М. Р. – Мне кажется, что лучший текст, который написан о Берлинской школе, – это ваша книга «Курорт Европа», в которой нет практически ни слова про кино. Позвольте я для начала изложу для тех, кто пока ее не прочел (но обязательно должен), некоторые из ее тезисов, как я их понял. Исходной точкой для вашей книги является тот факт, что в постиндустриальной, постмодернистской Европе цивилизация труда сменилась цивилизацией досуга. У европейца образовались залежи свободного времени, которого именно потому ему всегда фатально не хватает. Европа деградировала до курорта, живописной руины. Она зарабатывает на памяти о своем прошлом. Тем временем в Европе свирепствует демон меланхолии. Европеец уже не уверен, что способен изменить мир к лучшему, поэтому перестал действовать вовне, а сконцентрировался на себе: от маниакального потребления и ухода за своей психикой и телом до инфляционных потоков свободного творчества в эстетике DIY. По моей просьбе вы посмотрели фильм Ангелы Шанелек «Моя медленная жизнь». Узнали ли вы в нем ту Европу, которую вы описали?
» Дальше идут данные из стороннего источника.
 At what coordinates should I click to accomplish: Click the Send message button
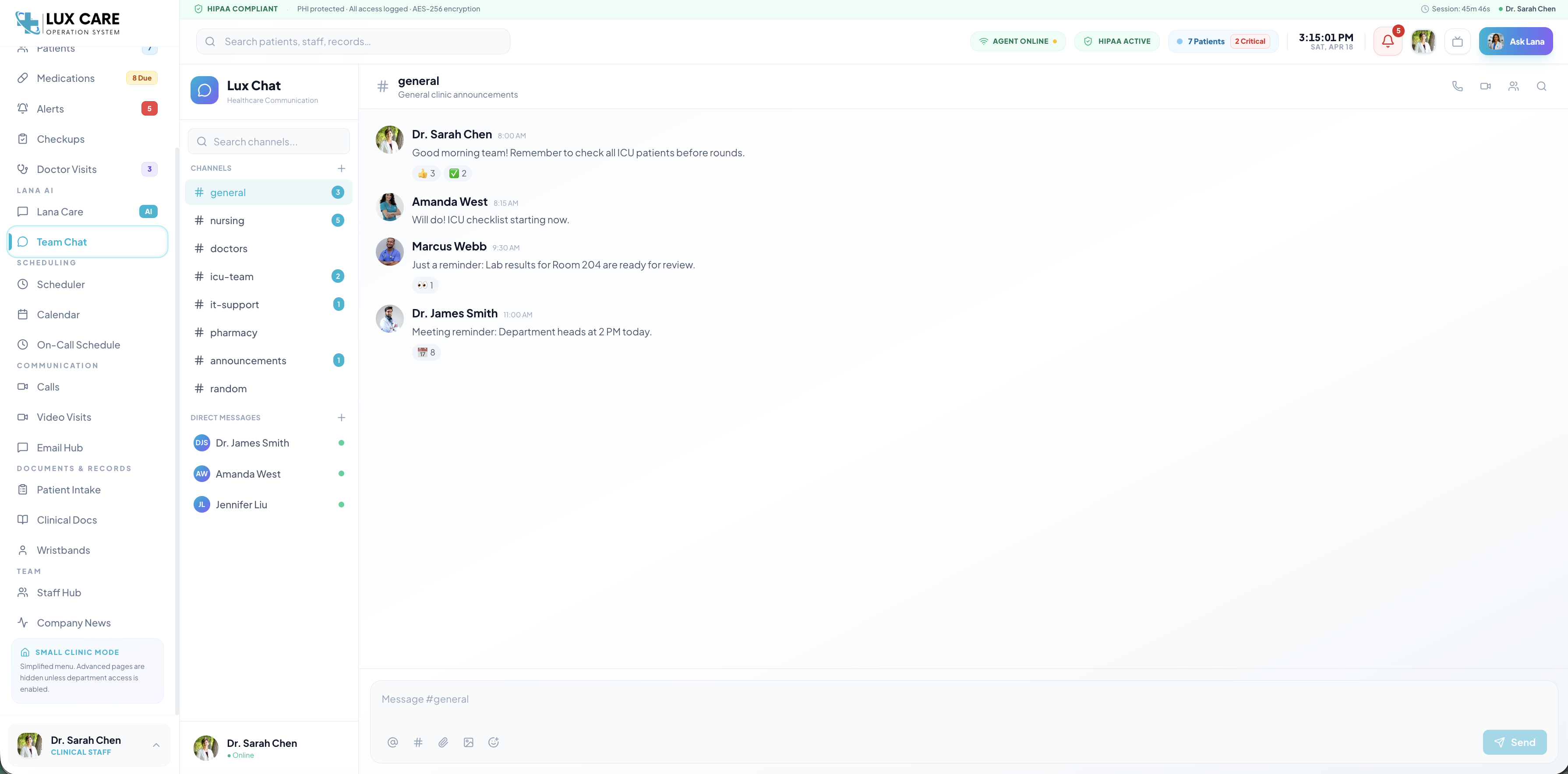point(1515,742)
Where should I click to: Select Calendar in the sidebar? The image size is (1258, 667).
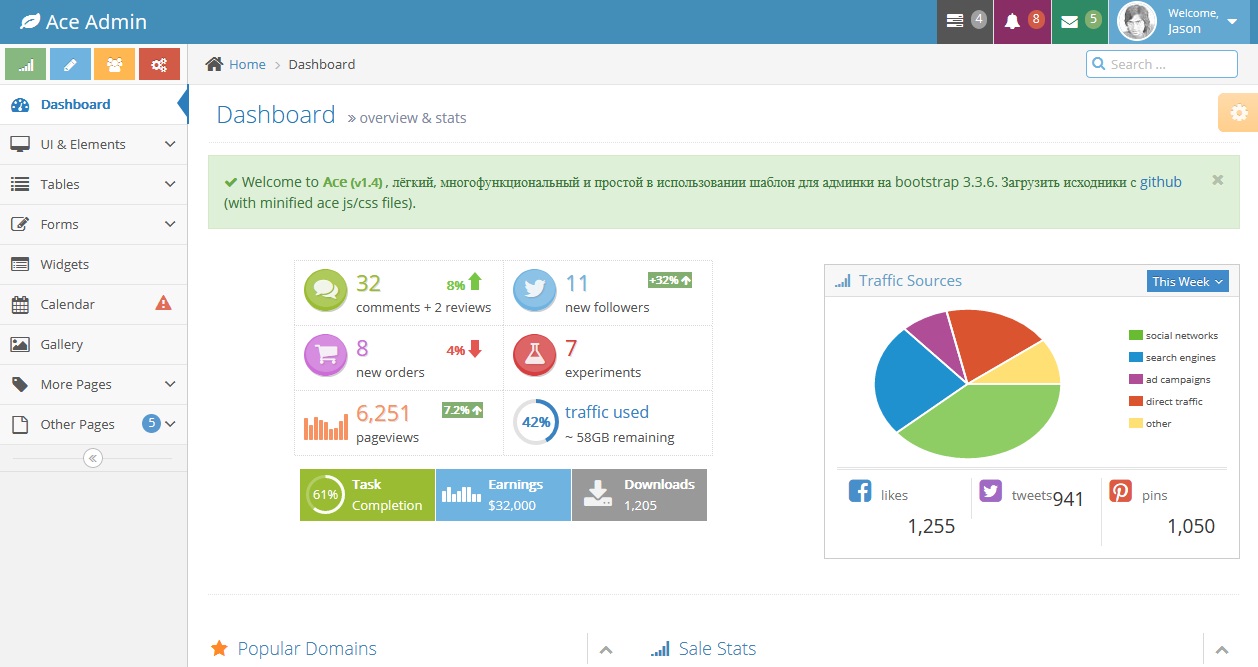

Как вам вообще кино?
М. М. – Ваше прочтение моей скромной книжки идеально иллюстрирует герменевтический тезис о продуктивном непонимании и радикализирует его: сам автор продуктивно не понял свою книгу, не понял, например, что она про Берлинскую школу. Я и правда очень умеренный синефил, не обессудьте. Оттолкнусь от тезиса о том, что «Европа деградировала до курорта». Почему? Во-первых, его нет в книге. И, во-вторых, вы его совершенно обоснованно и объяснимо в нее продуктивно вчитали. Эллино-иудейский проект, которым гордится, а часто и кичится Европа, – это прежде всего techne, это рациональность, это наука и техника, с протестантской трудовой этикой, с гипер-активизмом и науко-технологическим, и геополитическим. Поэтому, когда наметился конец (или, как его назвали некоторые наблюдатели, закат) этого проекта, он воспринялся в том числе и многими европейцами как деградация. А ведь Европа породила отнюдь не только techne, но и skhole (то есть деятельный, умный досуг, давший «школу» и «схоластику»), и epimeleia heautou (то есть заботу о себе). Поэтому отнюдь не все европейцы видят в нынешней эволюции деградацию. Вспомните так хорошо забытых сегодня экзистенциалистов (кстати, поверьте, что они много десятилетий назад написали куда лучшие, чем я, книги о Берлинской школе). Камю (который был, правда, скорее расстригой, чем правоверным экзистенциалистом) видел в профессиональной и бытовой занятости способ ускользнуть от абсурда. Другой способ (он его называет «прыжок») его избегнуть – это обратиться к Богу. Оба этих способа – esquive и saut, то есть ускользание и прыжок, – недостойны человека как существа, способного или даже призванного принять абсурд. Сизиф на вершине, от которого только что ускользнул камень, – счастливый Сизиф. Вот и герои Шанелек – такие сизифы недоделанные. Со времен экзистенциалистов дело только усугубилось: и труд, и религия во многом утратили свою смыслообразующую функцию. Персонажи ничего другого не делают, как только экзистируют. Они испивают чашу сию, лишь изредка отвлекаясь на разные «ускользания». Зритель пытается угадать, какая красная нить прочерчивает их жизни, каковы их ставки, какое дело захватывает их. Но это всё атавизмы – телеологического восприятия судьбы и, как его пандана, линейного классического повествования. Ничего этого нет, или, точнее, есть только в виде маленьких кусочков, обрывков – намерений, порывов, попыток желания.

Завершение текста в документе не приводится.